If I make readonly user for kibana,
readonly user cannot make short URL for kibana.

This is not convenient for our use case.

Now our business is following case.

  1. We service to customer as SaaS.
  2. We insert data in elastic cloud and make dashboard for customers.
  3. All customers watch same dashboard.
  4. All customers have only readonly role.

Sometimes the customer add filter and bookmark it.
And the customer want share it to their team member of above filtered dashboard.

But the customer have no write role for dashboard.
So They cannot make short URL, they copy and paste long url to Slack or E-mail.

It it not convenient because long URL is very long..


(Stacey Gammon) #2

We are aware this is inconvenient for some users, but there are currently no short term plans to fix it. The short url creation does write to the index and since a read only user is not allowed to write to the index, we decided we can't circumvent those security restrictions.
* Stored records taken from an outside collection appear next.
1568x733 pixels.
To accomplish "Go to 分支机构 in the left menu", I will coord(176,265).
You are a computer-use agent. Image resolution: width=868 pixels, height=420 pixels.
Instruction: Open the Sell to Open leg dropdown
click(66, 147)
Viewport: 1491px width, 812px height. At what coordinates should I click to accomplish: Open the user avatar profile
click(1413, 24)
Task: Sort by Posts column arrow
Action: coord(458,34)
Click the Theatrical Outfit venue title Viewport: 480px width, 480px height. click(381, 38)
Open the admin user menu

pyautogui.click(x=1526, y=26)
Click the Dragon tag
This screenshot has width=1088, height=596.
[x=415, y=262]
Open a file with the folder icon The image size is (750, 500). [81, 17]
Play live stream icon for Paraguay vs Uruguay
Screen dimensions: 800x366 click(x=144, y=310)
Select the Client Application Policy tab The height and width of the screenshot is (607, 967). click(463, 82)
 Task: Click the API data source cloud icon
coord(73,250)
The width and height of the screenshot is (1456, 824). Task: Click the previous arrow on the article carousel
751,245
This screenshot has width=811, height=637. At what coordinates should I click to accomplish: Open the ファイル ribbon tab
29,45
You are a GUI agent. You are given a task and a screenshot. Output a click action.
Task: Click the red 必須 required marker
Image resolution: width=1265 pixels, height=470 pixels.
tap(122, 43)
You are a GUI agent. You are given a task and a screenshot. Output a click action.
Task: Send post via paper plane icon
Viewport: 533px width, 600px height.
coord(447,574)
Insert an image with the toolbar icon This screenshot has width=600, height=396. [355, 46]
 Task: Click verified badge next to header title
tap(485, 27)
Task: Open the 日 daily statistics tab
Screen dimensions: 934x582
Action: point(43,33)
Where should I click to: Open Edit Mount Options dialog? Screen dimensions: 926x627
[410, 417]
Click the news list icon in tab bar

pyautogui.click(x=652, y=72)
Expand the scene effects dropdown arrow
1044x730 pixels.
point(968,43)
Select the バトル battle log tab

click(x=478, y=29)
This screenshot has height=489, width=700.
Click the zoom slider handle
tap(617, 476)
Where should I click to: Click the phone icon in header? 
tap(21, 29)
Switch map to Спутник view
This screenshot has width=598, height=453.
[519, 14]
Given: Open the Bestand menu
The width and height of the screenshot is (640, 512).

There are some plans which will help alleviate the pain:

  • Object level security would allow users to make finer grained security decisions such as this. This is probably a good ways off.
  • https://github.com/elastic/kibana/issues/14455 - we wish to stop storing so much state in the url, especially when in view mode.
  • https://github.com/elastic/kibana/issues/15023 - human readable urls. While this wouldn't include the state portion of the url, taken together with the above issue, it would make for a readable url without a slew of extra parameters tacked on to the end (assuming they were sharing in view mode and not sharing an edited dashboard).

Follow those two issues to stay informed of any updates.


(Serive) #3

Thank you for reply.

I try setting role with "Object level security".

And I follow these issue.

https://github.com/elastic/kibana/issues/14455
https://github.com/elastic/kibana/issues/15023


(system) #4

This topic was automatically closed 28 days after the last reply. New replies are no longer allowed.